Architect Tat Lam, one of the biennale's curators, chimed in: "A lot of places don't have historical value at all, but they become interesting when they are part of a community." The challenge, he said, is how to allow for the city to grow and evolve without obliterating social and cultural networks.

"We need our cities to provide for a variety of lifestyles," added Ko.

That sentiment is shared by many of the biennale's participants. Several take interest in the kind of grassroots, informal development found in places like Pok Fu Lam Village. "The New Walled City," an exhibit by architects Affect-T, explores how the legacy of the Kowloon Walled City - a massive, unregulated settlement that once housed 33,000 people in just 2.6 hectares - is carried on by the rooftop dwellings and illegally subdivided flats found throughout Hong Kong.

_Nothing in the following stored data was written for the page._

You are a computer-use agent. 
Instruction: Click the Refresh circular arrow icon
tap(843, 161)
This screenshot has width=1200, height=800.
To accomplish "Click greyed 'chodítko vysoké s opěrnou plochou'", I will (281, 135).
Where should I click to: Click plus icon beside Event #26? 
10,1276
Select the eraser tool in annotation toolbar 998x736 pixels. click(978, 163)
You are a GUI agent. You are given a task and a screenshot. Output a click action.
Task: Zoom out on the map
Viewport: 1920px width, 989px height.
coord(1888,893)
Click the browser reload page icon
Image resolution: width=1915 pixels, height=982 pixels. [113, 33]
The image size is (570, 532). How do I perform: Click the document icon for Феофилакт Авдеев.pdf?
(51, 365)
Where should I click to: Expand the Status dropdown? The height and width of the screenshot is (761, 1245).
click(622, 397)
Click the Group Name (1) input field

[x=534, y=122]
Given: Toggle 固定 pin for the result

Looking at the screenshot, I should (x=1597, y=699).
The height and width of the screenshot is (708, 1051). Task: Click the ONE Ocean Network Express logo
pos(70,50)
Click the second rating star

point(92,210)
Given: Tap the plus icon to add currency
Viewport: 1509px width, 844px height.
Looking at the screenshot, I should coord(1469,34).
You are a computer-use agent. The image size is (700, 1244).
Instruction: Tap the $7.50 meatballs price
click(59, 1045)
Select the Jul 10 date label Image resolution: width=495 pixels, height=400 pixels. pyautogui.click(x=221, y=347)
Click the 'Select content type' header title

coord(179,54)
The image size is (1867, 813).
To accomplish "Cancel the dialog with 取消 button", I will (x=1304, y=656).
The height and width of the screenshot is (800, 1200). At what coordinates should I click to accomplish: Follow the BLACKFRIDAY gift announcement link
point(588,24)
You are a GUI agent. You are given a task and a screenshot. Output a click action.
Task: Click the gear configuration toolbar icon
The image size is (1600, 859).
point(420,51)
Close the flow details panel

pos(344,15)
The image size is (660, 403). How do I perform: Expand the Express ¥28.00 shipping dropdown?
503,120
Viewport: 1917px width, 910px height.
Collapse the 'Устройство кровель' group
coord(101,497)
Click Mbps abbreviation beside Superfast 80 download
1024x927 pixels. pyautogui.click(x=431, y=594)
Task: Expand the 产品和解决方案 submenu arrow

The exhibit makes clear that these kinds of housing are at once a symptom of Hong Kong's affordable housing crisis and a kind of solution, since they allow poor families to live cheaply in the middle of the city.

Finding a better alternative to Hong Kong's notorious shoebox apartments is the goal of "Hong Kong Tower Revolution," an installation by University of Hong Kong architecture students. Using a typical Hong Kong cruciform apartment tower as their model, the students altered it to suit different lifestyles, with 30 proposals specializing in outdoor gardening space, communal kitchens or extra privacy. The towers the students proposed, serve to critique the default mode of Hong Kong growth, which forces residents to adapt to rigid spaces, a situation described by one architect as "one size fits nobody."

Other installations focus not on reshaping the built environment but on finding life between its cracks. University of Hong Kong architecture professor Tris Kee proposes a variety of ways to make use of the space beneath Hong Kong's many flyovers; some suggestions include performance space for musicians, affordable housing for young people and the elderly, public open space and homeless shelters. In "An Ideal For Living," non-profit design group HK Farm documents the ways it has encouraged urban agriculture in the leftover urban spaces around Yau Ma Tei.

"We're using urban agriculture as a vehicle to communicate larger social and cultural issues," said Michael Leung, one of the founders of HK Farm. "It encourages people to think about food origin, the use of public space, their neighborhood - there are so many areas in Hong Kong that have no neighborhood spirit."

Leung makes a point of planting a variety of crops in each container. He also installs beehives to pollinate plants and produce honey. It's a rejection of the commercial practice of mono-cropping. Leung sees it as a potent symbol for the ideal city, which exists not to extract as much value from land as possible, but to encourage a healthy and sustainable community of citizens.

"In ecology, there's something called the edge effect," in which the area on the border between different habitats is richest in biodiversity, said Leung. "There're a lot of parallels with architecture and urban planning, how cities should be built. That's the urban edge right there."